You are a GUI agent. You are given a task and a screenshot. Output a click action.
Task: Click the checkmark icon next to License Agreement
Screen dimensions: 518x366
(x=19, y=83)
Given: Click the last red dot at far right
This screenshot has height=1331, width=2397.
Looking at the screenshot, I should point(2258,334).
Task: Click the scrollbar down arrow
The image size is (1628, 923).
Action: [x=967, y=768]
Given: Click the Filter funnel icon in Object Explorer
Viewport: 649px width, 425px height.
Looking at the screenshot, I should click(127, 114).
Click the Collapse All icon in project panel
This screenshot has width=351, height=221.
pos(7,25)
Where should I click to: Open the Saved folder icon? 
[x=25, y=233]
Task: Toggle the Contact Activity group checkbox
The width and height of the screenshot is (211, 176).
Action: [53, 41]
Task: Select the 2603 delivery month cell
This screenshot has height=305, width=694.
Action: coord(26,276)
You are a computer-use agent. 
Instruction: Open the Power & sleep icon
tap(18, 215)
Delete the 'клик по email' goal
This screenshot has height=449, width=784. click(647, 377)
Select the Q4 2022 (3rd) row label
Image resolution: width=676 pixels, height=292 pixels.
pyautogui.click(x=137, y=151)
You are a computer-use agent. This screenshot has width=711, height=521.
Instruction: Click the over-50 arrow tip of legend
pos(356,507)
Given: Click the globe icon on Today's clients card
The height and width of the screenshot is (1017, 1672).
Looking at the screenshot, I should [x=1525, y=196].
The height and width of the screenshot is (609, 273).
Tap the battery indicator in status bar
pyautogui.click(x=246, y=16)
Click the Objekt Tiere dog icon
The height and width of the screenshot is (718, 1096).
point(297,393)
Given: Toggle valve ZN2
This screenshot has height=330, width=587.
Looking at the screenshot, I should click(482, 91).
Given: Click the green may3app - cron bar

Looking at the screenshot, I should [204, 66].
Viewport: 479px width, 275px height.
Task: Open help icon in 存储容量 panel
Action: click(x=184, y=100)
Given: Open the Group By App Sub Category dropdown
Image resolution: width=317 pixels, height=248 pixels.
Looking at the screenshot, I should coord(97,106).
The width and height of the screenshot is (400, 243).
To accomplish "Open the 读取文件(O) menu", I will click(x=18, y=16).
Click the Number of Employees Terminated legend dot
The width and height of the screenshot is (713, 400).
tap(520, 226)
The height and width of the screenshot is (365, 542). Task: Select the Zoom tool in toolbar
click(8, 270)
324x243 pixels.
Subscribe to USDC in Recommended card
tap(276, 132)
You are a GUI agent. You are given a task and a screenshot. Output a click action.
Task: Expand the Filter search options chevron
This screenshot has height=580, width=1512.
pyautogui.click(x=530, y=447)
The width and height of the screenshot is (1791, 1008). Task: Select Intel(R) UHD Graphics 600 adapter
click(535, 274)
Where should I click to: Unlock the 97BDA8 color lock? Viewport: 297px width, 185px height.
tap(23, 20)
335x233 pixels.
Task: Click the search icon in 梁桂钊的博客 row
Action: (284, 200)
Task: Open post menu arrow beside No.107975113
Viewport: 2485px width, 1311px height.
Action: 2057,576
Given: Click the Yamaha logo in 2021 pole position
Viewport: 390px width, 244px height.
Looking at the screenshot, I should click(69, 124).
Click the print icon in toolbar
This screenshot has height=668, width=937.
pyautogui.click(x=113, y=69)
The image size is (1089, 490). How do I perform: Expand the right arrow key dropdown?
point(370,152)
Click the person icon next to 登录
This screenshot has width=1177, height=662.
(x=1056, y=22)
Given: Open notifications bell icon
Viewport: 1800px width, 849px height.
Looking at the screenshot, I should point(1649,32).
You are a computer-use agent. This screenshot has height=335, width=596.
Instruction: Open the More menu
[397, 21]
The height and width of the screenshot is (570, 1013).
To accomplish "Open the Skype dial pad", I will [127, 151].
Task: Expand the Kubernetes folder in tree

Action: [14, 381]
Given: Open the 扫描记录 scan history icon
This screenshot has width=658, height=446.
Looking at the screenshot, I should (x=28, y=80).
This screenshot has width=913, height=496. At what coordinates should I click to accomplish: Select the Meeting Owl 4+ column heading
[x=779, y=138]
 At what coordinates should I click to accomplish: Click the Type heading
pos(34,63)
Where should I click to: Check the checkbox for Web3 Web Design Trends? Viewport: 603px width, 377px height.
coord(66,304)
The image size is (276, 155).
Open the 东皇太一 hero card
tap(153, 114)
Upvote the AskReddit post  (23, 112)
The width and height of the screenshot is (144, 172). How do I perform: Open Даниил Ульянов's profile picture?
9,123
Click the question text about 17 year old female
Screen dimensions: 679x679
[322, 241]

> **REQUIRED WORK**
Copy every item above word for word, changing nothing.

> **TASK RESULT**
You are a GUI agent. You are given a task and a screenshot. Output a click action.
Task: Click the checkmark icon next to License Agreement
Screen dimensions: 518x366
(x=19, y=83)
Given: Click the last red dot at far right
This screenshot has height=1331, width=2397.
Looking at the screenshot, I should point(2258,334).
Task: Click the scrollbar down arrow
The image size is (1628, 923).
Action: [x=967, y=768]
Given: Click the Filter funnel icon in Object Explorer
Viewport: 649px width, 425px height.
Looking at the screenshot, I should click(127, 114).
Click the Collapse All icon in project panel
This screenshot has width=351, height=221.
pos(7,25)
Where should I click to: Open the Saved folder icon? 
[x=25, y=233]
Task: Toggle the Contact Activity group checkbox
The width and height of the screenshot is (211, 176).
Action: [53, 41]
Task: Select the 2603 delivery month cell
This screenshot has height=305, width=694.
Action: coord(26,276)
You are a computer-use agent. 
Instruction: Open the Power & sleep icon
tap(18, 215)
Delete the 'клик по email' goal
This screenshot has height=449, width=784. click(647, 377)
Select the Q4 2022 (3rd) row label
Image resolution: width=676 pixels, height=292 pixels.
pyautogui.click(x=137, y=151)
You are a computer-use agent. This screenshot has width=711, height=521.
Instruction: Click the over-50 arrow tip of legend
pos(356,507)
Given: Click the globe icon on Today's clients card
The height and width of the screenshot is (1017, 1672).
Looking at the screenshot, I should [x=1525, y=196].
The height and width of the screenshot is (609, 273).
Tap the battery indicator in status bar
pyautogui.click(x=246, y=16)
Click the Objekt Tiere dog icon
The height and width of the screenshot is (718, 1096).
point(297,393)
Given: Toggle valve ZN2
This screenshot has height=330, width=587.
Looking at the screenshot, I should click(482, 91).
Given: Click the green may3app - cron bar

Looking at the screenshot, I should [204, 66].
Viewport: 479px width, 275px height.
Task: Open help icon in 存储容量 panel
Action: click(x=184, y=100)
Given: Open the Group By App Sub Category dropdown
Image resolution: width=317 pixels, height=248 pixels.
Looking at the screenshot, I should coord(97,106).
The width and height of the screenshot is (400, 243).
To accomplish "Open the 读取文件(O) menu", I will click(x=18, y=16).
Click the Number of Employees Terminated legend dot
The width and height of the screenshot is (713, 400).
tap(520, 226)
The height and width of the screenshot is (365, 542). Task: Select the Zoom tool in toolbar
click(8, 270)
324x243 pixels.
Subscribe to USDC in Recommended card
tap(276, 132)
You are a GUI agent. You are given a task and a screenshot. Output a click action.
Task: Expand the Filter search options chevron
This screenshot has height=580, width=1512.
pyautogui.click(x=530, y=447)
The width and height of the screenshot is (1791, 1008). Task: Select Intel(R) UHD Graphics 600 adapter
click(535, 274)
Where should I click to: Unlock the 97BDA8 color lock? Viewport: 297px width, 185px height.
tap(23, 20)
335x233 pixels.
Task: Click the search icon in 梁桂钊的博客 row
Action: (284, 200)
Task: Open post menu arrow beside No.107975113
Viewport: 2485px width, 1311px height.
Action: 2057,576
Given: Click the Yamaha logo in 2021 pole position
Viewport: 390px width, 244px height.
Looking at the screenshot, I should click(69, 124).
Click the print icon in toolbar
This screenshot has height=668, width=937.
pyautogui.click(x=113, y=69)
The image size is (1089, 490). How do I perform: Expand the right arrow key dropdown?
point(370,152)
Click the person icon next to 登录
This screenshot has width=1177, height=662.
(x=1056, y=22)
Given: Open notifications bell icon
Viewport: 1800px width, 849px height.
Looking at the screenshot, I should point(1649,32).
You are a computer-use agent. This screenshot has height=335, width=596.
Instruction: Open the More menu
[397, 21]
The height and width of the screenshot is (570, 1013).
To accomplish "Open the Skype dial pad", I will [127, 151].
Task: Expand the Kubernetes folder in tree

Action: [14, 381]
Given: Open the 扫描记录 scan history icon
This screenshot has width=658, height=446.
Looking at the screenshot, I should (x=28, y=80).
This screenshot has width=913, height=496. At what coordinates should I click to accomplish: Select the Meeting Owl 4+ column heading
[x=779, y=138]
 At what coordinates should I click to accomplish: Click the Type heading
pos(34,63)
Where should I click to: Check the checkbox for Web3 Web Design Trends? Viewport: 603px width, 377px height.
coord(66,304)
The image size is (276, 155).
Open the 东皇太一 hero card
tap(153, 114)
Upvote the AskReddit post  (23, 112)
The width and height of the screenshot is (144, 172). How do I perform: Open Даниил Ульянов's profile picture?
9,123
Click the question text about 17 year old female
Screen dimensions: 679x679
[322, 241]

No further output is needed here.